After a Nazi paramilitary group forcibly broke up an auction of his paintings in March 1933, a terrified Flechtheim escaped from Germany. His galleries, which included paintings by world-renowned artists such as Max Beckmann, Paul Klee, Claude Monet, Pablo Picasso, and Auguste Renoir, were taken over by a non-Jewish former business partner. Hundreds of paintings from Flechtheim’s galleries either went missing or were sold.

Today, many works of art from the Flechtheim collection—worth an estimated $125 million—hang in top museums in Germany and elsewhere around the world. 

For the past eight years, Hulton has sought to establish his family’s rights to these masterpieces. While Germany and dozens of other nations have committed themselves to returning works of art that were lost during the Nazi era for “reasons of persecution,” Hulton’s case is complicated by the fact that nearly all of the documents from Flechtheim’s galleries disappeared. 

Hulton has received compensation for two paintings from his great-uncle’s collection, but the provenance of the most valuable pieces remains contested. The issue at the heart of the case is determining which of Flechtheim’s paintings were seized or sold after the Nazis took power on January 30, 1933. 

This is not a battle Hulton expected to wage, nor one from which he hopes to benefit personally. “This inheritance is not something I would feel content in spending or using for my own purposes.
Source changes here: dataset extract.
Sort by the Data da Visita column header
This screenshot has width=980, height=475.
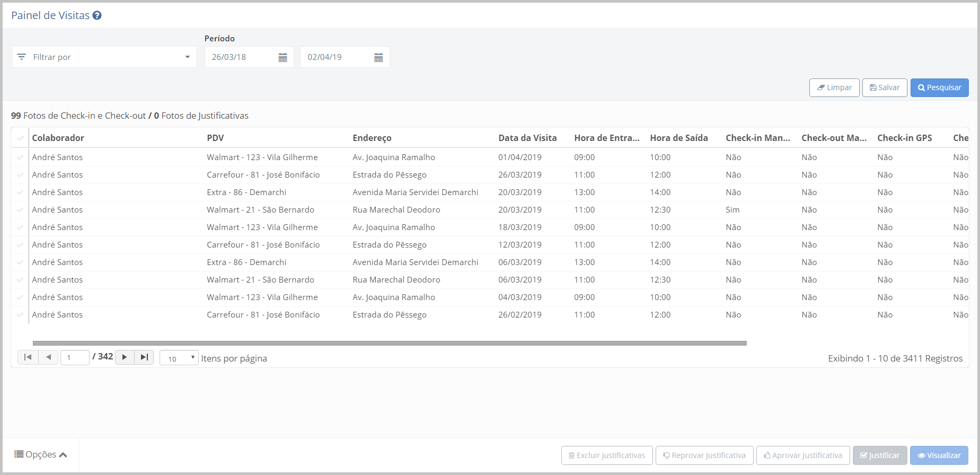pos(527,138)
I want justice for my great-uncle, my parents, and the many others who were persecuted during this awful time in history,” he says. 

Bringing this story back full circle to the devastation of his own generation, Hulton intends to donate the proceeds from his inheritance to AIDS research.
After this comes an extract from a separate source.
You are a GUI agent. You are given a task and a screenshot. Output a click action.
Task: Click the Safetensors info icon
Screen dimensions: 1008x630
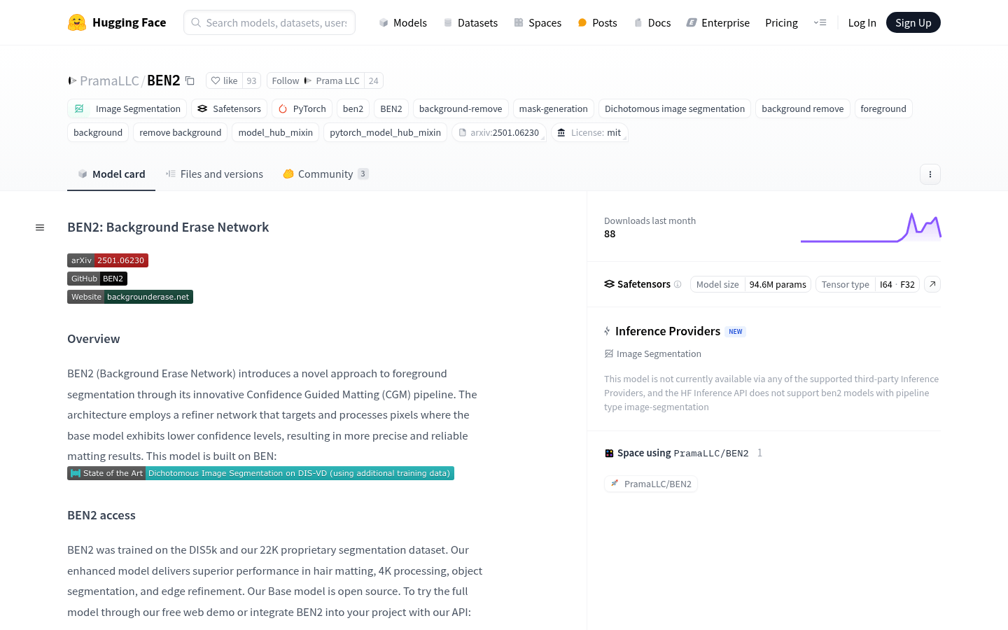678,284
Longtime Dedication to HIV/AIDS Patients

From the earliest days of the epidemic, Hulton kept a close eye on scientific studies dealing with HIV/AIDS and spoke often with his Canadian and American colleagues in the medical field who were treating HIV patients.

In 1985, he called the US National Institute of Allergy and Infectious Diseases (NIAID) in Washington, DC, and asked if he could attend one of its scientific meetings on a therapeutic that seemed to thwart the HIV virus’ ability to replicate. The response from the NIAID: “Please join us. You will be the first doctor from Canada to do so.” The drug in question—AZT—was later approved by the US Food and Drug Administration as a treatment for HIV.

Upon his return to Canada, Hulton opened a part-time medical practice in Toronto. His patients were among the first in that nation to gain access to AZT. “My aim was simply to improve the HIV/AIDS standard of care in Canada,” he says humbly.

In 1992, Hulton relocated to San Francisco, where he met many more HIV/AIDS investigators over the next 20 years.

One of these scientists was Warner Greene, MD, PhD, director of virology and immunology research at the Gladstone Institutes. In 2013, Hulton attended a presentation Greene gave on one of his lab’s recent breakthrough findings. 

Soon after, Hulton made his first of several generous donations to Greene’s research. The ongoing studies in Greene’s laboratory focus on the molecular mechanisms underlying HIV pathogenesis, latency, and transmission.

Hulton also serves as a volunteer for a clinical trial led by Gladstone’s Robert Grant, MD, MPH. In this capacity, he performs physical exams of participants in the Éclair study of a potential long-acting compound that may prevent HIV. The trial is a follow-up to Grant’s Pre-Exposure Prophylaxis Initiative (iPrEx) study, which determined that two antiretroviral medications used to treat HIV/AIDS are effective in preventing HIV in people at high risk of infection.

Reflecting on the past 30 years, Hulton says, “I get enormous satisfaction from having witnessed AIDS transform from a death sentence into a treatable—and now, preventable—condition. This has been an incredible journey for me, and I am very pleased to be able to use my own resources, as well as those from my inheritance, to assist Dr. Greene and the Gladstone Institutes in the continued fight against HIV/AIDS.”